Turnip is a versatile vegetable, aromatic, tasty and full of many essential nutrients that the body needs. Turnip has some pretty impressive health benefits, ranging from what contributes to weight loss and even to cancer prevention.

Turnips, like any vegetable, can be prepared in a variety of ways: cook soups with it, make sandwiches, add to salads, stew and cook or bake. But nevertheless, our article is about how exactly turnip is useful for health. Therefore, from this material you will learn what constitutes turnip, health benefits and harm.


What is a turnip?

Turnip has the scientific name Brassica rapa var. Turnip is a type of root crop grown in temperate climates around the world. Usually turnip has a white peel, sometimes with a purple or red tint, as well as white flesh. Greens grow above the fruit, which can also be eaten instead of other leafy vegetables, such as spinach or cabbage.

Turnips can be eaten raw, pickled, boiled, fried, grilled or stewed. The taste of turnip is soft, but bitter. Often in recipes, turnips are also used as potatoes .

Turnip contains few calories, but a lot of fiber and a large number of other important trace elements. The benefits of turnips include improved immunity, heart health, getting rid of excess weight, and well-functioning intestines. According to some studies, turnips also contain anti-cancer compounds and are even associated with a reduced risk of cancer.

Nutrition value of turnip and its nutritional properties

Turnip is a nutritious and dense food, which means that it has a low amount of calories, but contains a lot of dietary fiber and trace elements such as vitamin C and potassium.

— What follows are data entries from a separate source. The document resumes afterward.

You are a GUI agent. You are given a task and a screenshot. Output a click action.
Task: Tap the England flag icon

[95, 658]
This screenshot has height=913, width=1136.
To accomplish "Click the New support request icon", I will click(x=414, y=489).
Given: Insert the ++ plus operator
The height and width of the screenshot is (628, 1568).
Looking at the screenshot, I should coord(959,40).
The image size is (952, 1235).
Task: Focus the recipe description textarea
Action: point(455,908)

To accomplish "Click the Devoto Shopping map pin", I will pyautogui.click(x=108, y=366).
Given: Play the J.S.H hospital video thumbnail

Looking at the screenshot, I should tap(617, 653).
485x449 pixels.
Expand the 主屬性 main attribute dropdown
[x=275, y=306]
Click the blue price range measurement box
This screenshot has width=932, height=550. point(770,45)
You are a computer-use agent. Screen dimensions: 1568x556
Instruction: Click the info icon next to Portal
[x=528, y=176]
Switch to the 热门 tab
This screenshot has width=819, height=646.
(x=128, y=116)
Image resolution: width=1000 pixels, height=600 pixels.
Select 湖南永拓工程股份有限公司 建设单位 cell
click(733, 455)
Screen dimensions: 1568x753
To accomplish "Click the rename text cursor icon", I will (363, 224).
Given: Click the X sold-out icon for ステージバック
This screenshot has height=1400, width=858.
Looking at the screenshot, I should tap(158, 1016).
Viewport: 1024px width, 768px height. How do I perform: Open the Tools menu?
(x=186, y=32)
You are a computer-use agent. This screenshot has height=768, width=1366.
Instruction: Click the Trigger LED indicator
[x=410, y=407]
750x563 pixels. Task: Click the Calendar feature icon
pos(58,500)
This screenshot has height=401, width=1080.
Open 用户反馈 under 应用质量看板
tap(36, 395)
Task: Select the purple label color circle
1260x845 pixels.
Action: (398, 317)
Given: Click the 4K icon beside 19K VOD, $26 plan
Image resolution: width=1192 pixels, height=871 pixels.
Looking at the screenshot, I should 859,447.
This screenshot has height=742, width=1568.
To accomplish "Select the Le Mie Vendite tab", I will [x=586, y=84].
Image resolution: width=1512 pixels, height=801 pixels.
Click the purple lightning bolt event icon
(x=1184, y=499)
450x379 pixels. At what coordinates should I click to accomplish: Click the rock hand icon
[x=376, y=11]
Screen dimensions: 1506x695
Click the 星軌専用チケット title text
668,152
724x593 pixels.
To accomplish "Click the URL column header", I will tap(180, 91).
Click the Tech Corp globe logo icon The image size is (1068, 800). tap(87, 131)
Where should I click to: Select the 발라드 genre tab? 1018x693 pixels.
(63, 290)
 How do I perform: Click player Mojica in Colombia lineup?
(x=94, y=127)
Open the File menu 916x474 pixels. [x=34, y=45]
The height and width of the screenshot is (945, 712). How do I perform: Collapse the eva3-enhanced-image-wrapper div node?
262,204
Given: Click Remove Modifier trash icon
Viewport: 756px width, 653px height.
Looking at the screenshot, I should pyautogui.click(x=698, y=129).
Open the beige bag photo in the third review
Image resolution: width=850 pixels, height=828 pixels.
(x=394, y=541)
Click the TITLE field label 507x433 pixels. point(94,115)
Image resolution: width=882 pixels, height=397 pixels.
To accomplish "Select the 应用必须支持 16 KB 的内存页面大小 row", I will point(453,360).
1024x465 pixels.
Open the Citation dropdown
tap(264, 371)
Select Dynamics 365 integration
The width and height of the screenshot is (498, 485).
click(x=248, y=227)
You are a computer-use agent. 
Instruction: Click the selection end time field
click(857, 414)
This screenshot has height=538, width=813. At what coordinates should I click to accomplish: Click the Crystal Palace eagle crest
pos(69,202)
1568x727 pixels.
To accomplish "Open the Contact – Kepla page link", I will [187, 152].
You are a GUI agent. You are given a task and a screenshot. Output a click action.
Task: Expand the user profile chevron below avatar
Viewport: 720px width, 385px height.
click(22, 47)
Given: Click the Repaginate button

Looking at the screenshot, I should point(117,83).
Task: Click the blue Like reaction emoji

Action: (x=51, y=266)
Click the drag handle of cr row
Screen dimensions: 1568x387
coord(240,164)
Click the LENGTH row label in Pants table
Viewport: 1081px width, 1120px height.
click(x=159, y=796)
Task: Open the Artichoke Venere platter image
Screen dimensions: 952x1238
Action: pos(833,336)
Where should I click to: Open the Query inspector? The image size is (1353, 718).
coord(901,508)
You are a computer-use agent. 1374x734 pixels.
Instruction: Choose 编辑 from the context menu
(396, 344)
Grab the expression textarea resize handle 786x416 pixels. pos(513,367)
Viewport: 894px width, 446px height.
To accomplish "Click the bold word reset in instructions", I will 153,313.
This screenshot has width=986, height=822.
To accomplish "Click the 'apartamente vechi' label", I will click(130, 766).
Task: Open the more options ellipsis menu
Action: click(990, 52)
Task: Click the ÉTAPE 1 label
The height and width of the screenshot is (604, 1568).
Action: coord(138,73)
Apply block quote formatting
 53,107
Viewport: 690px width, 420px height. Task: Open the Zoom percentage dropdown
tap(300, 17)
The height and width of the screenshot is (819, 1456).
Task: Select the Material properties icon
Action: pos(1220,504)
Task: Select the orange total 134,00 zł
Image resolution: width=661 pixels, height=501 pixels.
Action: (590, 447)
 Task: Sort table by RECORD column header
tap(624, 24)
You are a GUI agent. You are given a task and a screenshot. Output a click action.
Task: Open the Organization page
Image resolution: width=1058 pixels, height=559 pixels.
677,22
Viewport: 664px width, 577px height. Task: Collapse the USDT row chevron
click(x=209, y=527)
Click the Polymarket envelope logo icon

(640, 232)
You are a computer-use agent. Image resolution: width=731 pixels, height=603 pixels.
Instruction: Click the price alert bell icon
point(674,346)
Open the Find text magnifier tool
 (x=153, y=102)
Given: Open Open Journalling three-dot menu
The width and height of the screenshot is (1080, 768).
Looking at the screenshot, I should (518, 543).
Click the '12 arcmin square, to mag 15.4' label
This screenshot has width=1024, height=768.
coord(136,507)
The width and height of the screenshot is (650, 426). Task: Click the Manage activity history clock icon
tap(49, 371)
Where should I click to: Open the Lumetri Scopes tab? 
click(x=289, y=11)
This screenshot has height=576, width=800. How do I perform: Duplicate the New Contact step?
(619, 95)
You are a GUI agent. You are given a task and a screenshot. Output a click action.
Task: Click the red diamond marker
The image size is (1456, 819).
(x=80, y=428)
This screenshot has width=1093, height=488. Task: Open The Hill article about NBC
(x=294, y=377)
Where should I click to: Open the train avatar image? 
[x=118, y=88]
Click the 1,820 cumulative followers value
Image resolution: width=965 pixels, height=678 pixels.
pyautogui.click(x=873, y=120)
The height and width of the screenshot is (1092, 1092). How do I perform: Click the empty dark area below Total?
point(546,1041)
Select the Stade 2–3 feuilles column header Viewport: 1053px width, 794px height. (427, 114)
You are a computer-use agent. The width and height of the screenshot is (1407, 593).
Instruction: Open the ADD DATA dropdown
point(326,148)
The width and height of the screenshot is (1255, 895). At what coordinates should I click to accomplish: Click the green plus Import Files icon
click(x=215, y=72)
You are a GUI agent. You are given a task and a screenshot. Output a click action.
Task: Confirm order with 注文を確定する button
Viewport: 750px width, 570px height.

One cup of cooked turnip (about 150 grams) contains approximately:

Calories : 34.3 kcal
Carbohydrates : 7.9 gr.
Protein : 1.1 gr.
Fat : 0.1 gr.
Fiber : 3.1 gr.
Vitamin C : 18.1 mg (30%)
Potassium : 276 mg (8%)
Manganese : 0.1 mg (6%)
Vitamin B6 : 0.1 mg (5%)
Calcium : 51.5 mg (5%)
Folic acid : 14 mcg (4%)
Magnesium : 14 mg (4%)
Phosphorus : 40.6 mg (4%)
Iron : 0.3 mg (2%)
Riboflavin : 0.5 mg (2%)
Pantothenic acid : 0.2 mg (2%)

In addition to the nutrients listed above, turnips also contain small amounts of other trace elements, including thiamine and zinc.


Turnip and parsley root


Health benefits of turnips

Scientists have discovered and proved that the use of turnips: enhances immune function, promotes good bowel function, fights cancer cells, strengthens heart health, helps to lose weight. Let’s consider each of these useful properties in more detail.


1. Boosts immune function

Turnip is an excellent source of vitamin C. Only one cup (150 gr.) Of cooked turnip contains 30% of the daily norm of this vitamin. Increasing your intake of vitamin C, an important water-soluble vitamin, is key to improving your immune health. According to a review from Switzerland, getting enough vitamin C with food can help reduce symptoms and shorten the duration of infections like the common cold. Vitamin C can also prevent and improve outcomes for other conditions such as malaria, pneumonia, and diarrhea.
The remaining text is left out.